- WHAT YOU ARE ASKED TO DO
The entries below must be copied exactly as they are.

- PROVIDED DATA
▬▬▬▬▬▬

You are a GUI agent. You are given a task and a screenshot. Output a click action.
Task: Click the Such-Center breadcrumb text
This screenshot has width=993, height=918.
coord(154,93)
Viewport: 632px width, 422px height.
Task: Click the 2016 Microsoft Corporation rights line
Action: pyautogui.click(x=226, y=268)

▬▬▬▬▬▬

- WRITTEN RESPONSE
You are a GUI agent. You are given a task and a screenshot. Output a click action.
Task: Click the Such-Center breadcrumb text
This screenshot has width=993, height=918.
coord(154,93)
Viewport: 632px width, 422px height.
Task: Click the 2016 Microsoft Corporation rights line
Action: pyautogui.click(x=226, y=268)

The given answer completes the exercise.